Following the opening motet, the name of the first owner or dedicatee is revealed in an acrostic formed by the initials of the next 12 songs “ESTIENE PETIT”. Étienne Petit was probably the second of this name (1448-1514). He was based in Paris and served as a royal notary and secretary since 1467. During his nearly fifty years in royal service he obtained influential positions, many honours and great wealth. He was young when the chansonnier bearing his name was ordered, of the same age as the youngest composers represented in the MS (Basiron for example). The chansonnier would be a suitable gift for an ambitious youngster attuned to the culture of courtly circles during the years before his marriage (see Alden 2010, pp. 188 ff).

The main writer completed his work on the chansonnier after a relatively short period of time, it probably did not stretch over much more than a couple of months including time for finding the repertory to form the acrostic. Then the sheets were sent to a painter's workshop for decoration.
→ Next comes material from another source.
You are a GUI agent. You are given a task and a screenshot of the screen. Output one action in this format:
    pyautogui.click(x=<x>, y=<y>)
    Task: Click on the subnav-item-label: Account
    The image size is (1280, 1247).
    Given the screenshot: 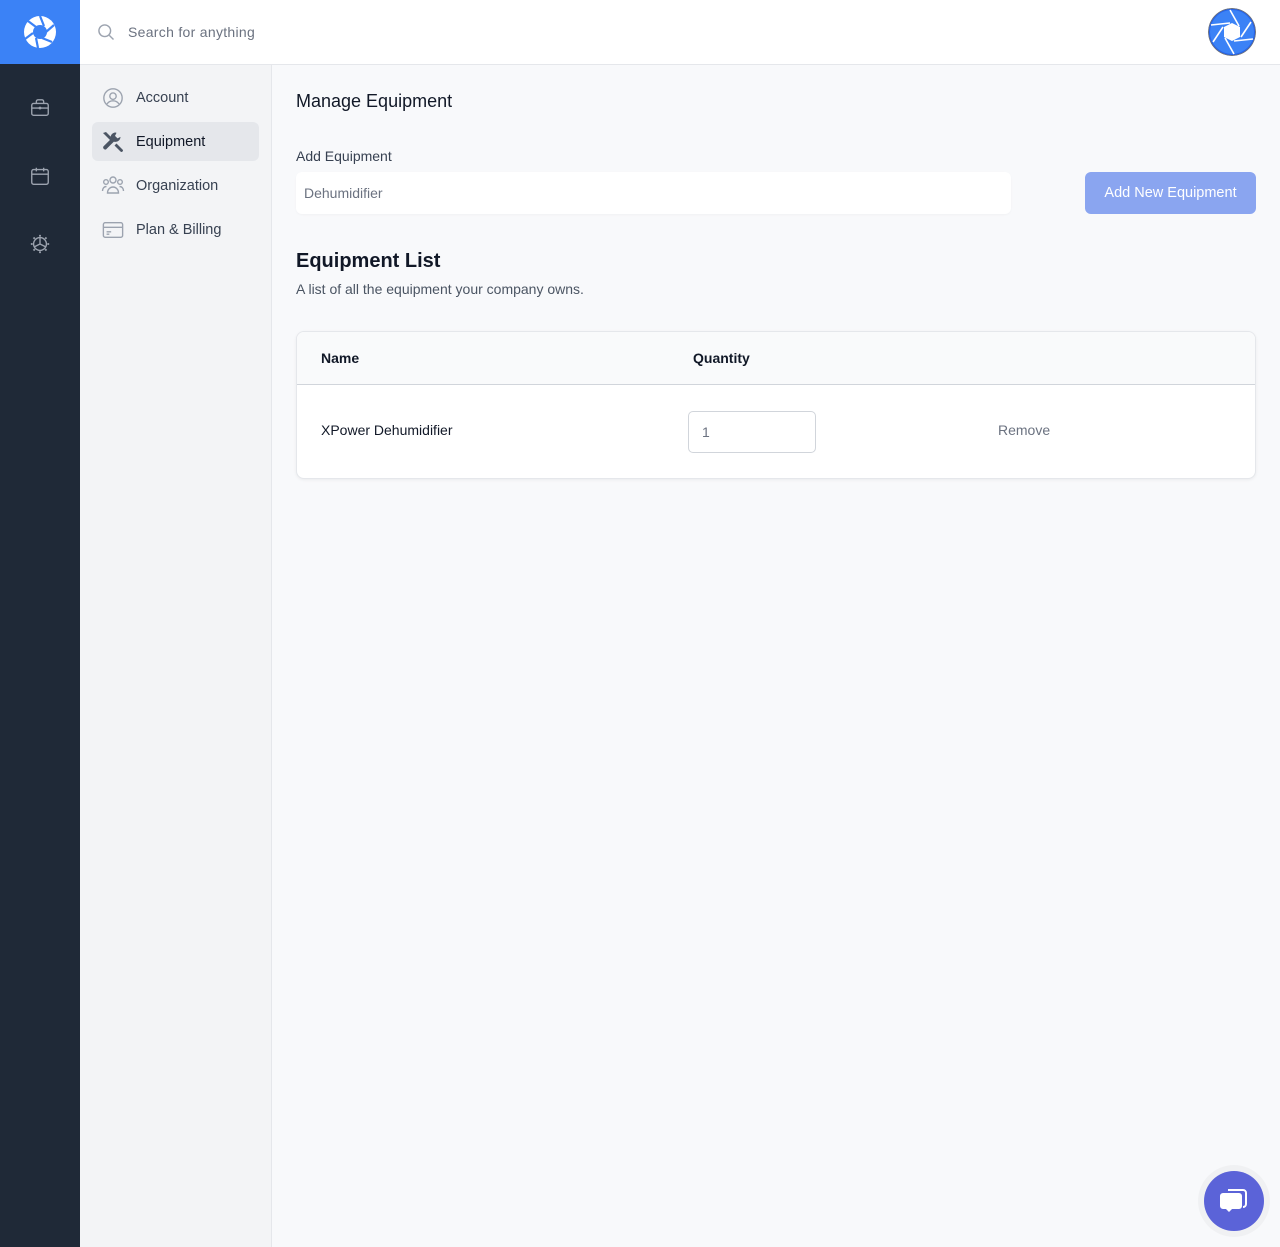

It was apparently planned that two further openings, consisting of the now lost f. 63av and f. 64 and ff. 64v-65, should have music, and decorated initials were therefor painted on these pages also. Returned to the music scribe's workshop a second writer entered the song »Jamais si bien ne me puelt advenir«, which matched the painted initials on ff. 64v-65, but he seems to have been unable to find an appropriate song for the first painted opening, and in stead he copied the song »Ma dame trop vous m’esprenes« on the next, unpainted opening. The painted pages, ff. 63av-64, were left without music.

The two last pieces in the chansonnier were entered by the hands C and D a short time later, probably before the end of the 1470s.

Except for the acrostic formed by the opening songs the Wolfenbüttel chansonnier does not contain many traces of its original and later owners. Among pen trials in fasc. 10 is possibly the name of a later owner, “Phylippe St Simon” (f. 69).

Dating and relative dating

1470-1471, based on the appearance of the chansons by Philippe Basiron, cf. my article ‘The chansons of Basiron’s youth and the dating of the ‘Loire Valley’ chansonniers’. The preliminary analysis of the repertories of the Wolfenbüttel and Laborde chansonniers on this site furthermore shows that the Wolfenbüttel scribe and the original Laborde scribe were contemporaries, working in the same area and often used similar or identical exemplars for their copying.

This dating reverses the sequence of events sketched in Alden 2010, pp. 125-126. I find that the Nivelle and Dijon chansonniers probably are the earliest, begun during the last years of the 1460s, while Laborde and Wolfenbüttel enter the picture a short time later.

Datings in the musicological literature: Jeppesen 1927, 1480-1490; Perkins 1979, late 1470s or early 1480s; Gutiérrez-Denhoff 1985, c. 1460-1470; Alden 2010, main layer c. 1465-1470s, hands B-D 1480s.